> **Your instructions**
Copy out exactly the lines from the one containing "You are a computer-use agent. This" to the last line of the records below, both included, and leave out any pictures.
========
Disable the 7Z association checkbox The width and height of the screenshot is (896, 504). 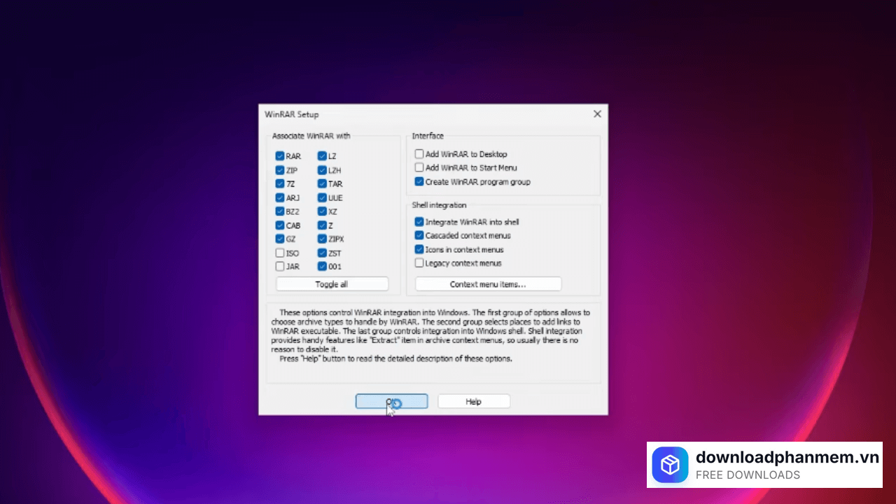pyautogui.click(x=280, y=184)
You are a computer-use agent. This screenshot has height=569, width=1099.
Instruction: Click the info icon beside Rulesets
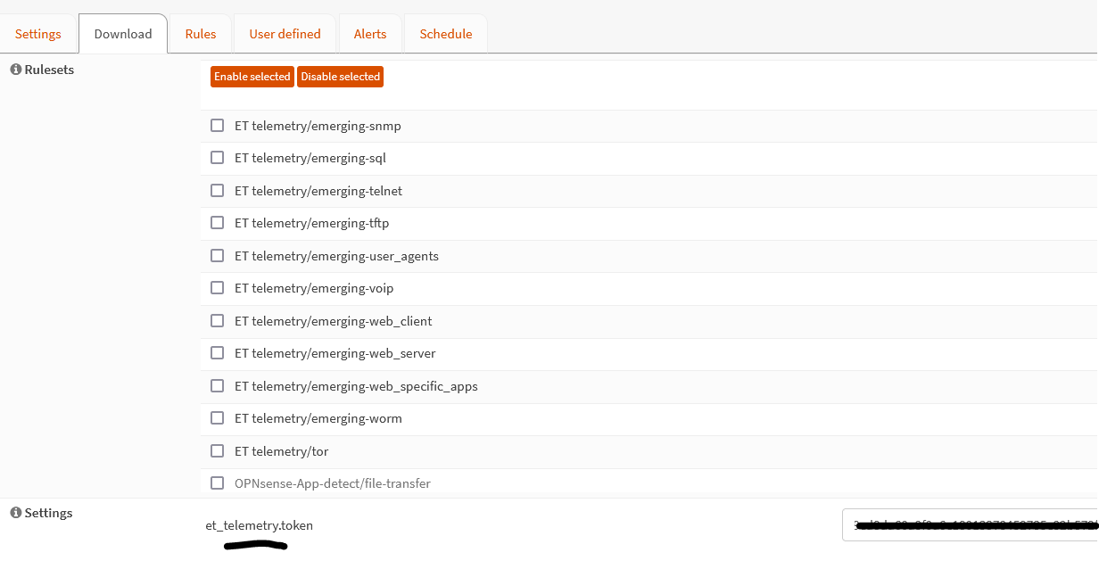coord(16,70)
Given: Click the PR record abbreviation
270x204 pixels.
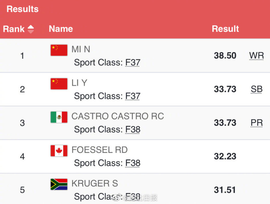Looking at the screenshot, I should (257, 123).
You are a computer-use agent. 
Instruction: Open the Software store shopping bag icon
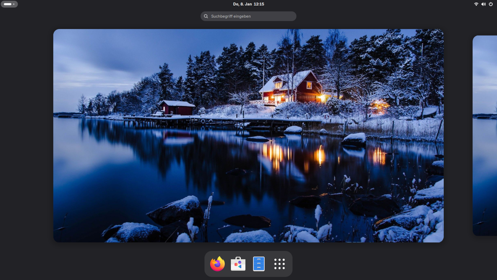238,264
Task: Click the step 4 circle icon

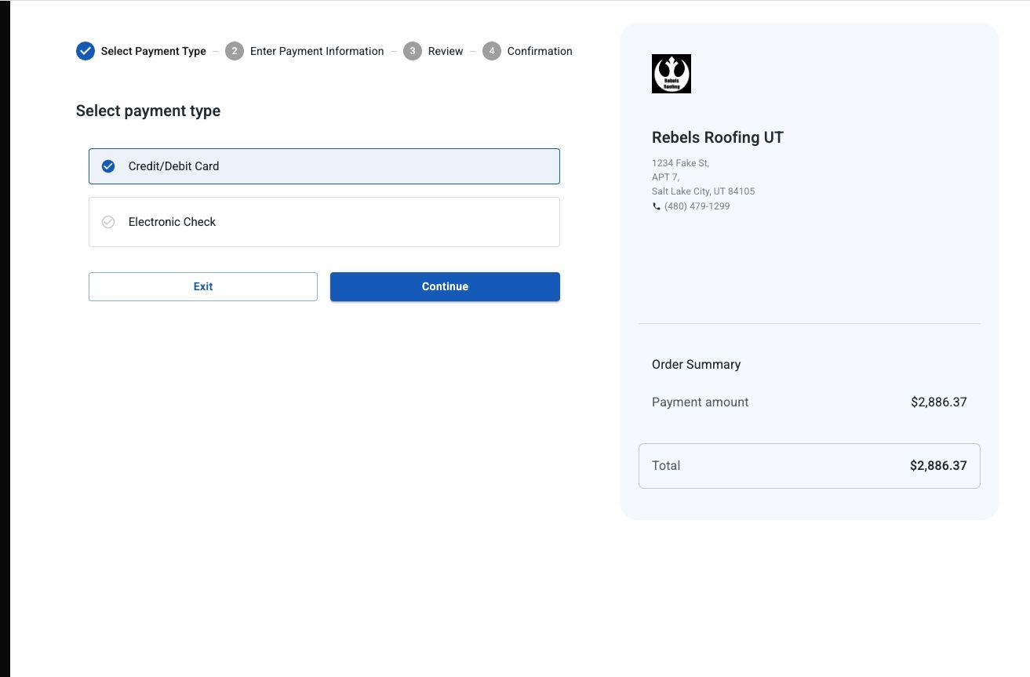Action: [492, 51]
========
> **Task response**
You are a computer-use agent. This screenshot has height=569, width=1099.
Instruction: Click the info icon beside Rulesets
coord(16,70)
Given: Click the PR record abbreviation
270x204 pixels.
Looking at the screenshot, I should (257, 123).
You are a computer-use agent. 
Instruction: Open the Software store shopping bag icon
238,264
Task: Click the step 4 circle icon

Action: [492, 51]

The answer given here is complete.